Adriaan van Os wrote:
So, why doesn't the linker optimize usage of libgpc routines (skipping unreferenced symbols) ?
Your "speculation" is correct.
[The rest of this email is more or less speculation. Please, correct me if I am wrong]
From reading "ld" docs, I got the impression that "ld" cannot optimize per Symbol, but only per Section in a Segment. If this is true, I consider it a grave limitation of "ld".
Depends. It assumes some things about the code to optimize by symbols. I've seen code which jumps around in strange ways where this would break. Such code is probably not typical compiler output (but I guess producible using hand-coded `asm' statements), so it would at least have to be an optional feature. I don't know if there are more obstacles (i.e., the object code assumes the integrity of segments in some implicit way).

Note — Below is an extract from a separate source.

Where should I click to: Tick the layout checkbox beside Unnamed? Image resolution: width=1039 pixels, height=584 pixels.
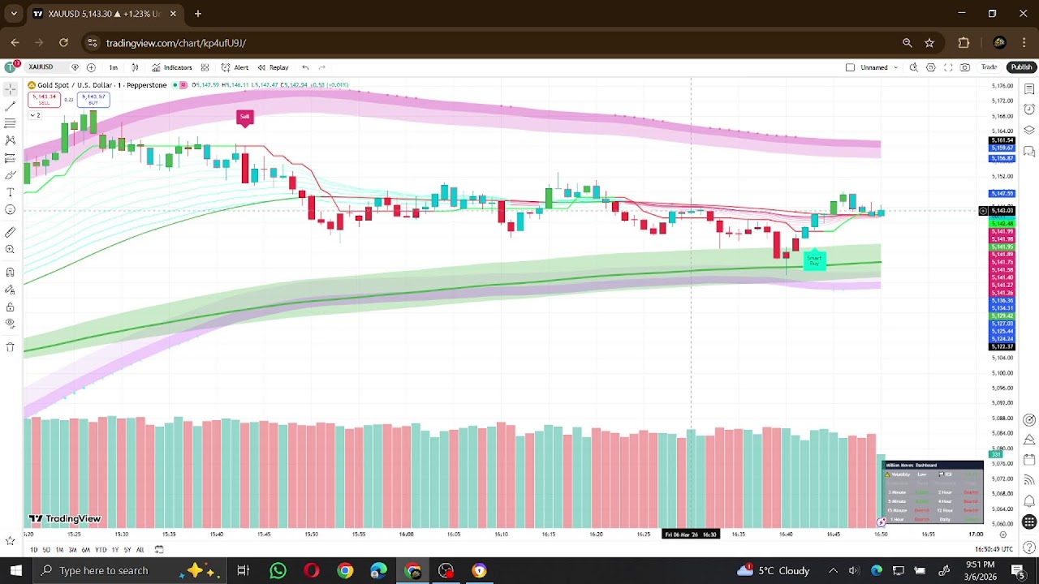tap(850, 67)
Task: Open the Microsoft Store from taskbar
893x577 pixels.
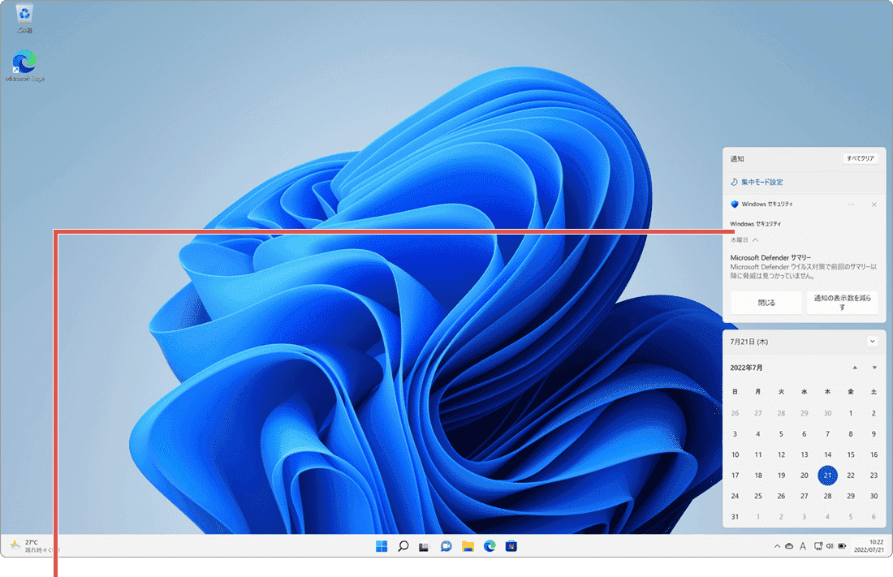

So, I hope I am wrong, but let's assume it is true. It implies that if only one Symbol in a Segment-Section is referenced, the whole Segment-Section will be linked in. Now, if we further assume that all code in a Pascal unit or module gets into one Segment-Section, including its initialization code (that always gets called) ..... all linker optimizations have automatically gone.
Exactly.
One solution would be to put unit-initialization code in separate segments,
Wouldn't help much since it calls other routines.
a more drastic solution to put all groups of routines or even all routines in different segments.
Yes. C libraries achieve this by putting each function in a separate source file. For me, that's out of the question, since it makes the code hard to maintain and blows it up substantially (if only by the duplicated license notes, but also because many things need to be global which are unit-local now). I have rather strong opinions about this ...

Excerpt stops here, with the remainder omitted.